How Much Time Will You Need?

This dip takes about 10 minutes to prepare and around 20 to 25 minutes to bake. Add a few minutes to let it cool slightly before serving. So, plan for about 35 minutes from start to finish—quick, easy, and oh-so-tasty!

Step-by-Step Instructions:

1. Mix the creamy base:

Preheat your oven to 375°F (190°C). In a medium bowl, stir together the softened cream cheese, sour cream, and mayonnaise until smooth. This will be the creamy base that holds all the flavors together.
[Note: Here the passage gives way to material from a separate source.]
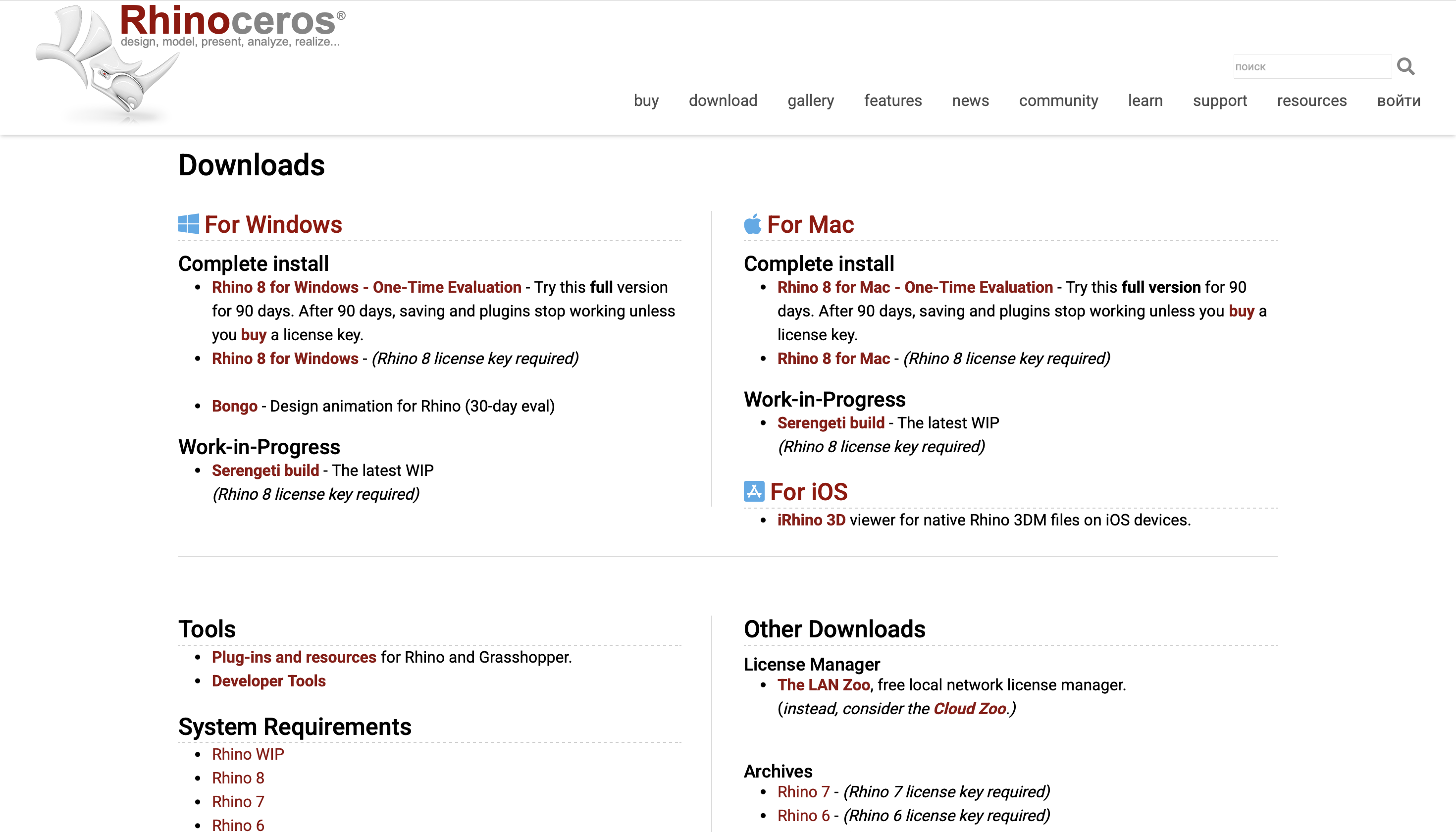Open Rhino 8 for Mac One-Time Evaluation link
The image size is (1456, 832).
tap(915, 287)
2. Add veggies and cheese:

Stir in the chopped artichoke hearts, drained spinach, minced garlic, salt, pepper, and half of the mozzarella and Parmesan cheeses. Mix everything until it’s well combined and cheesy.

3. Bake the dip:

Spread the mixture evenly into a small baking dish. Sprinkle the remaining mozzarella and Parmesan on top to get that perfect golden crust. Bake in your preheated oven for 20-25 minutes, or until the top is bubbling and golden brown.

4. Serve and enjoy:

When done, take the dip out and let it cool for a few minutes. Serve warm with your favorite tortilla chips, baguette slices, or colorful veggie sticks. Scoop, dip, and enjoy every melty, cheesy bite!

Can I Use Fresh Spinach Instead of Frozen?

Yes! If using fresh spinach, sauté it briefly until wilted, then drain and squeeze out excess moisture before mixing. This keeps the dip from becoming watery.

How Do I Store Leftovers?

Store any leftover dip in an airtight container in the refrigerator for up to 3 days. To reheat, warm it gently in the oven or microwave until heated through.

Can I Make This Dip Ahead of Time?

Absolutely! Prepare the dip mixture and keep it covered in the fridge. When ready, bake it as directed. Just add a few extra minutes to baking time if it’s chilled.

What Can I Use for Dipping Besides Chips?

Try sliced baguette, pita chips, or fresh vegetables like carrot sticks, celery, or bell pepper strips for a delicious and healthier alternative.